**Work to be completed**: Rewrite the lines from the one containing "You are a GUI" up to and including the one containing "Action: (324, 47)" as a numbered list, skipping any blank lines. Leave the pictures out.

**Given records**:
........

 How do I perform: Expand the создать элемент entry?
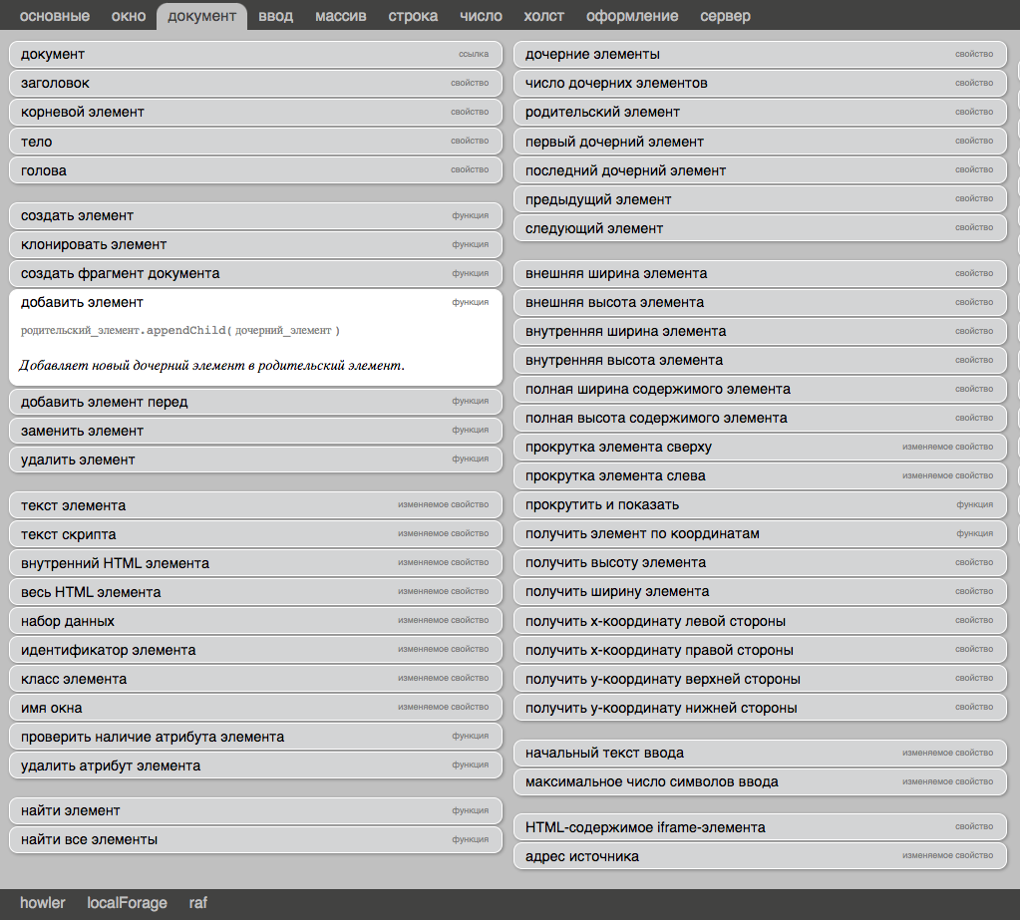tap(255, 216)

........

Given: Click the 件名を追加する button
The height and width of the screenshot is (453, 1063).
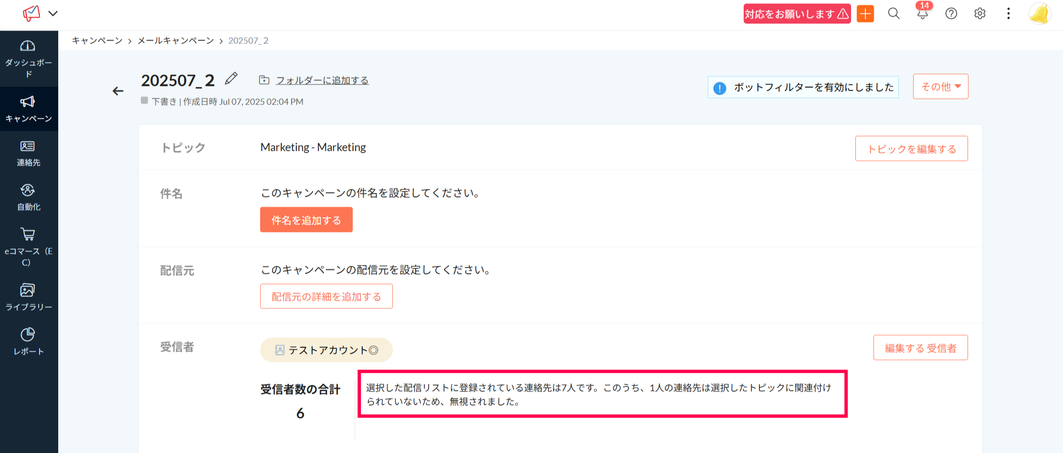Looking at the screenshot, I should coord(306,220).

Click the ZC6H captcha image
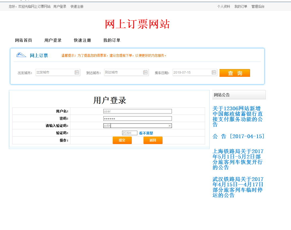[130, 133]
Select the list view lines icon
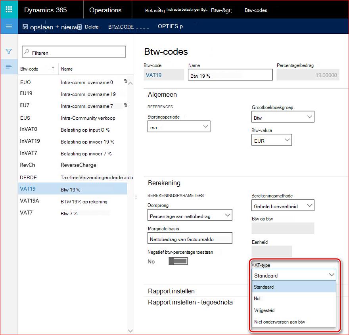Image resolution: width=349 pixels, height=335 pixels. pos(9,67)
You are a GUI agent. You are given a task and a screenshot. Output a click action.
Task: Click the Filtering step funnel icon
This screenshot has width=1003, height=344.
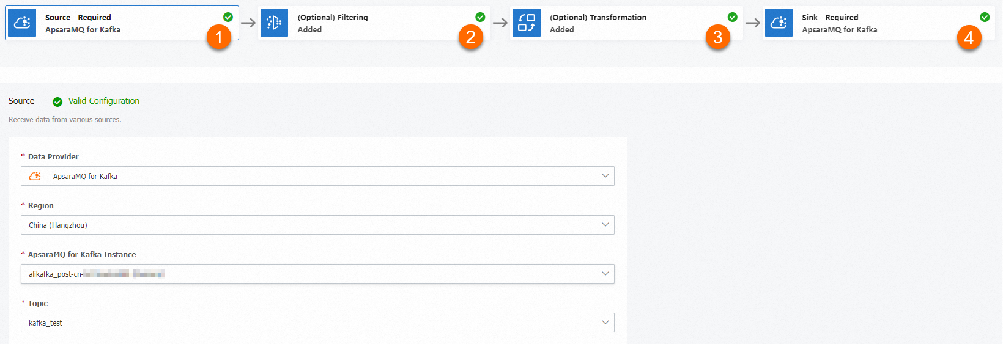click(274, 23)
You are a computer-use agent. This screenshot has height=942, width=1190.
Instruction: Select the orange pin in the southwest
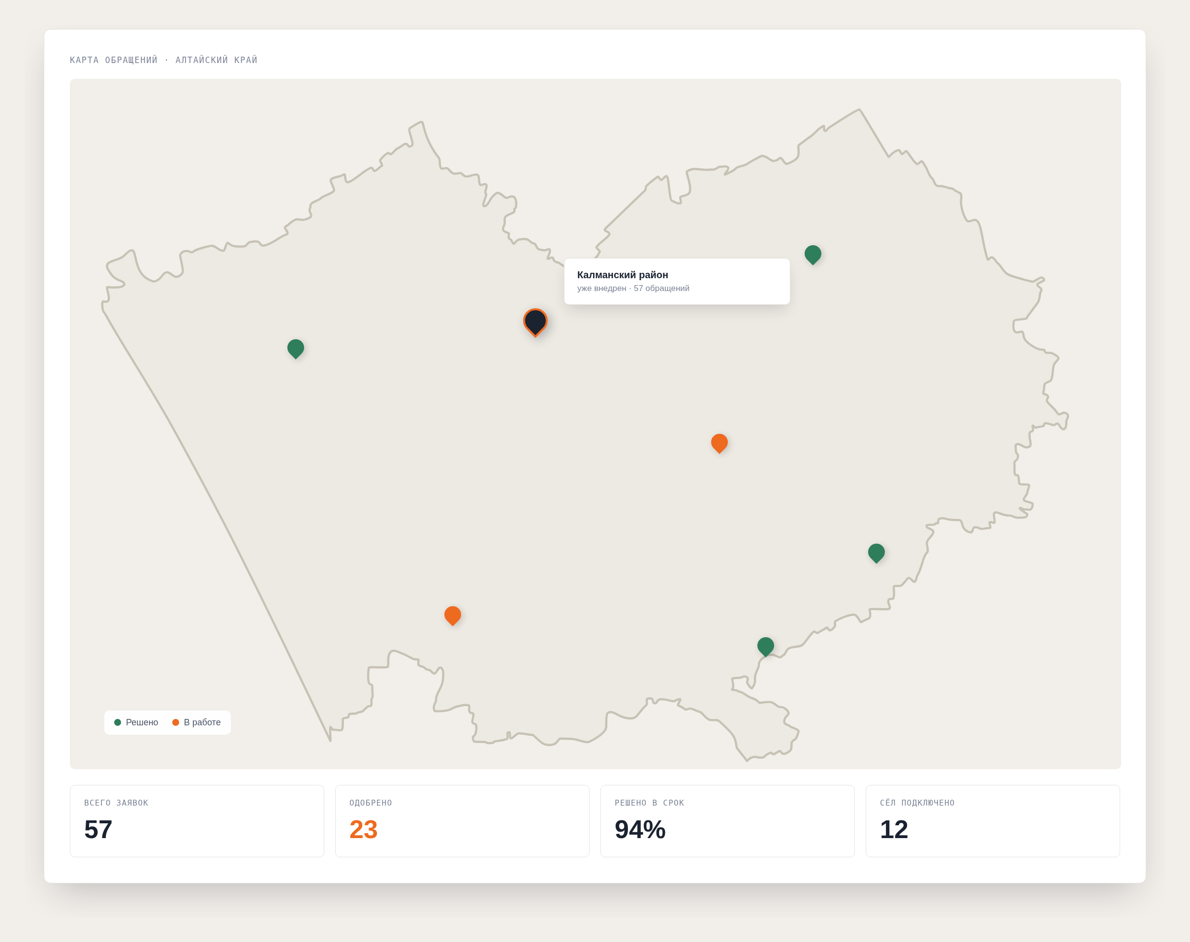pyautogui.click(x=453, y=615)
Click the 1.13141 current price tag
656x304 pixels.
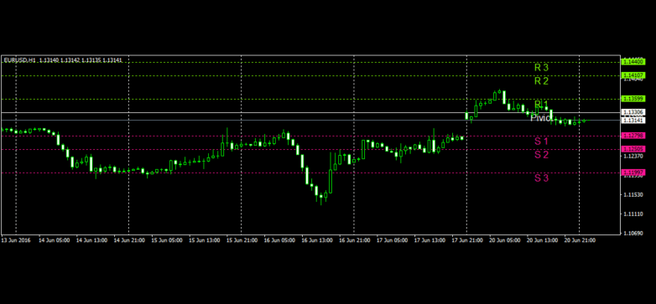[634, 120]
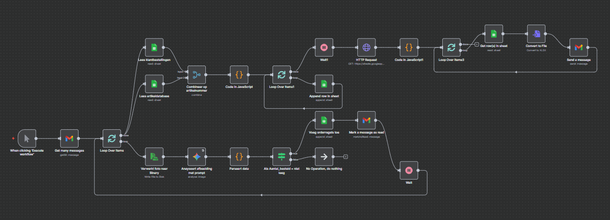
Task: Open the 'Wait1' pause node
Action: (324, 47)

........

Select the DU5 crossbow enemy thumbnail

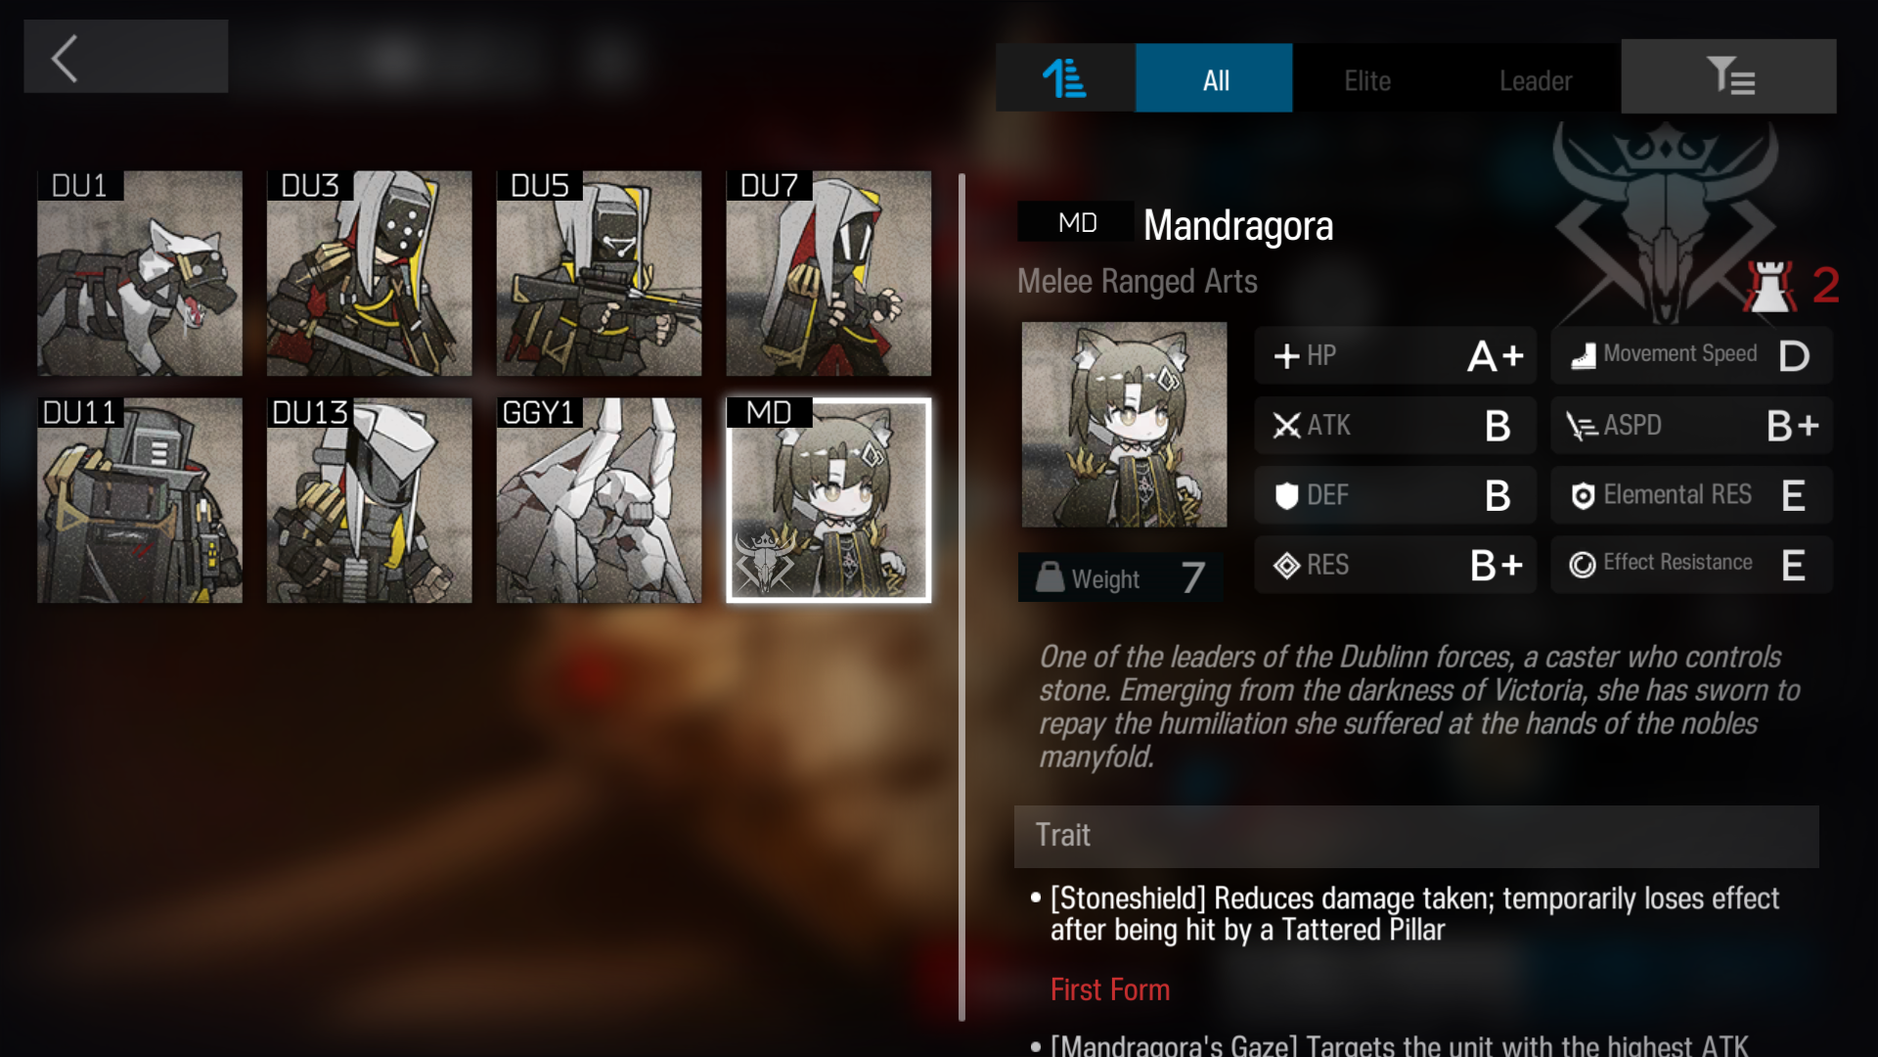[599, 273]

........

**Reply**:
1. You are a GUI agent. You are given a task and a screenshot. Output a click action.
2. Task: Click the Filtering step funnel icon
3. This screenshot has width=1003, height=344.
4. click(274, 23)
5. You are a computer-use agent. This screenshot has height=942, width=1190.
6. Instruction: Select the orange pin in the southwest
7. pyautogui.click(x=453, y=615)
8. Click the 1.13141 current price tag
9. 656x304 pixels.
10. [634, 120]
11. Task: Open the 'Wait1' pause node
12. Action: (324, 47)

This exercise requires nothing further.